The candidates include current and former CMS parents and employees, as well as several longtime activists and advocates for public schools. As always, some campaigning will focus on which blend of experience and skills would serve the district best.

This year, with school choice playing an ever-growing role across the country, you’ll also hear candidates talking about their experience with charter schools, which are governed by independent boards and report to the state. Jess Miller, who’s running for the District 1 seat, is a former charter school teacher and the founding principal of a charter school that’s been approved to open in Rowan County in 2018.

Stephenson has his only child enrolled in a charter school, which he says meets his daughter’s needs better than CMS can. And his campaign is chaired by former Charlotte Mayor Richard Vinroot, one of North Carolina’s most prominent charter school advocates.

Both face opponents with more extensive ties to the schools governed by the board: In District 1, incumbent Rhonda Lennon is a CMS parent and Annette Albright is a former CMS employee. In District 5, Margaret Marshall is a former CMS parent and PTA president who has continued volunteering in CMS, while Jim Peterson is a current CMS parent.

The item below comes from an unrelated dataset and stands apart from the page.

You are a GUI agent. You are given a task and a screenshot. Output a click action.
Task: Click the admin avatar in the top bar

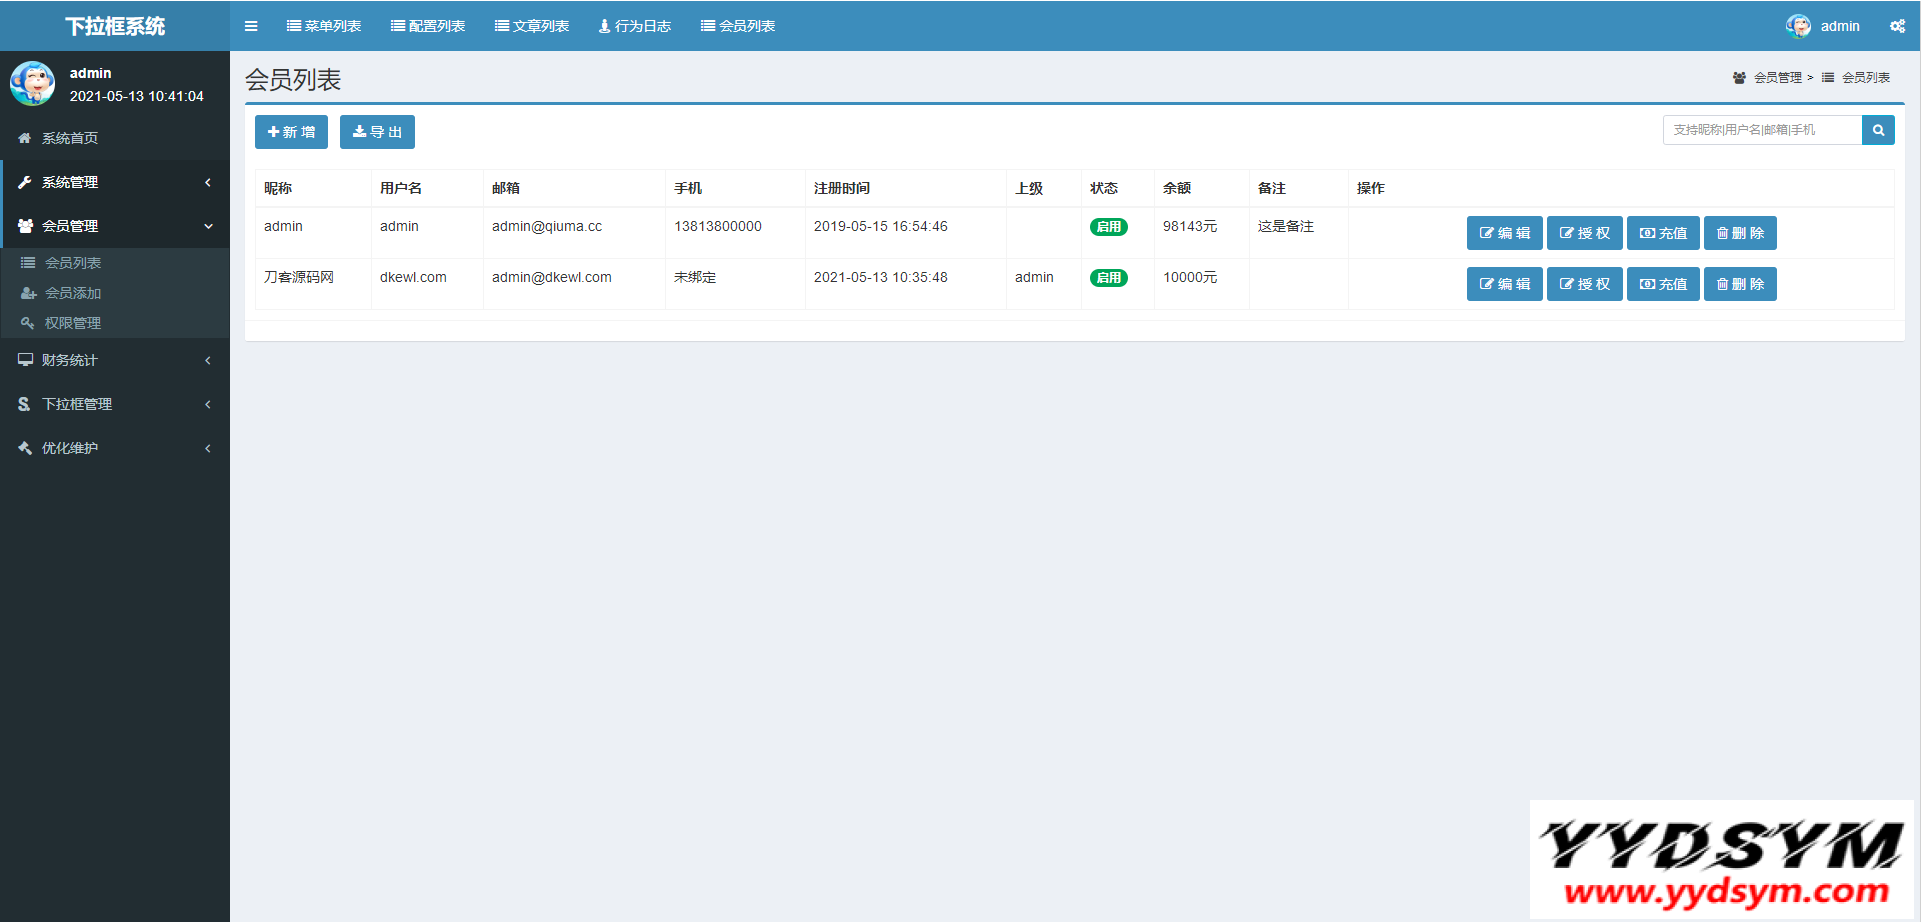1798,26
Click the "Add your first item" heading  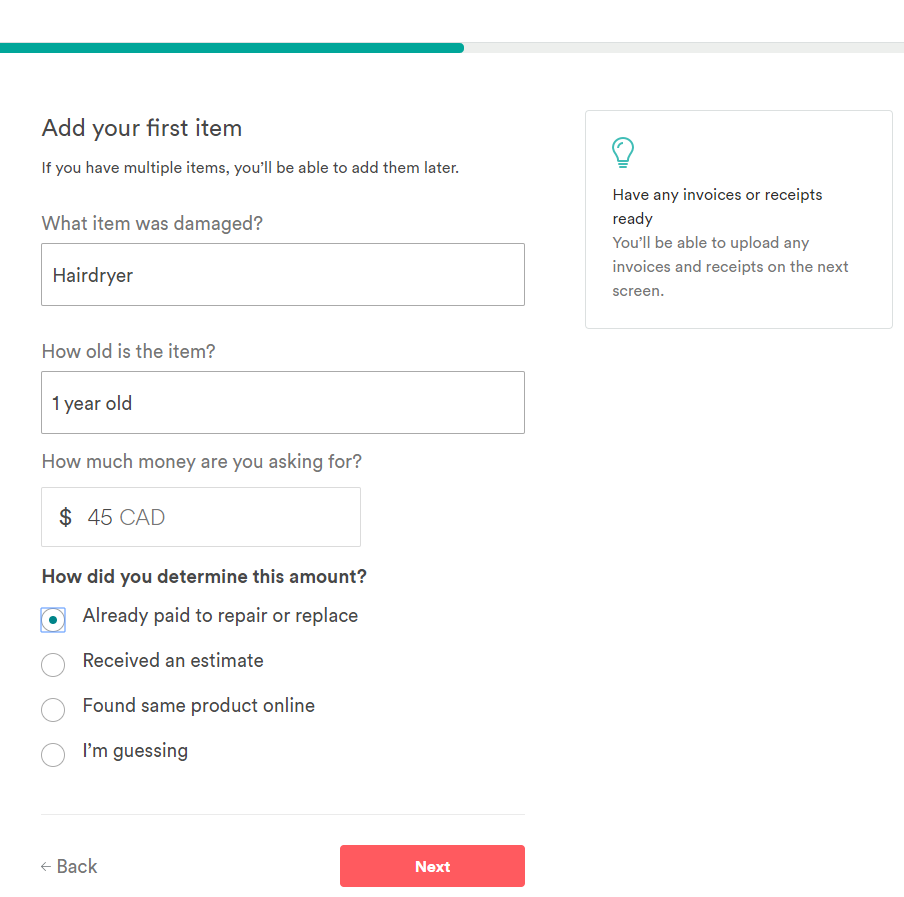142,128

Miller said running a small charter school while governing a large school district would add value to both. “There really are opportunities for partnerships that can benefit everybody,” she said.

“The charter population is growing,” said Stephenson. “For too long there has been a complete lack of cooperation between charter schools and traditional public schools.”

2. You’ll hear plenty of new voices.

At least 11 candidates are making their first run for office (another apparent newcomer could not be reached to confirm that). They include Olivia Scott, a 25-year-old just entering the public arena; Sean Strain, who helped organize a CMS parent group in response to the recent student assignment review; and Blanche Penn, 66, who has been a regular public speaker at CMS board meetings for years.

3. The candidates aren’t as diverse as the students.

Of course, that would be tough in a district that has students from 165 countries, where almost 41,000 students come from homes where English isn’t the main language spoken.

Hispanic students made up 23 percent of CMS students last year, the fastest-growing demographic group.

But this year’s crowded field includes no Hispanic candidates, as usual. While immigration issues were in the news this year, with protests in streets and schools drawing attention, few Spanish-speaking adults have spoken publicly on CMS issues. Some teens and young adults, including a group organized by a Garinger High teacher, have spoken to the board about challenges for immigrant and Spanish-speaking families.

Ann Doss Helms: 704-358-5033, @anndosshelms

Who’s in?

District 1: Annette Albright, Amy Moon Hallman (not actively campaigning), Rhonda Lennon (incumbent), Jess Miller.

District 2: Thelma Byers-Bailey (incumbent), Lenora Shipp.

District 3: Janeen Bryant, Emmitt Terrell Butts, Levester Flowers, Ruby M. Jones (incumbent), Blanche Penn, Olivia Scott.

District 4: Carol Sawyer, Queen Thompson.

District 5: Margaret Marshall, Jim Peterson, Jeremy A. Stephenson.

District 6: Allen Smith, Sean Strain.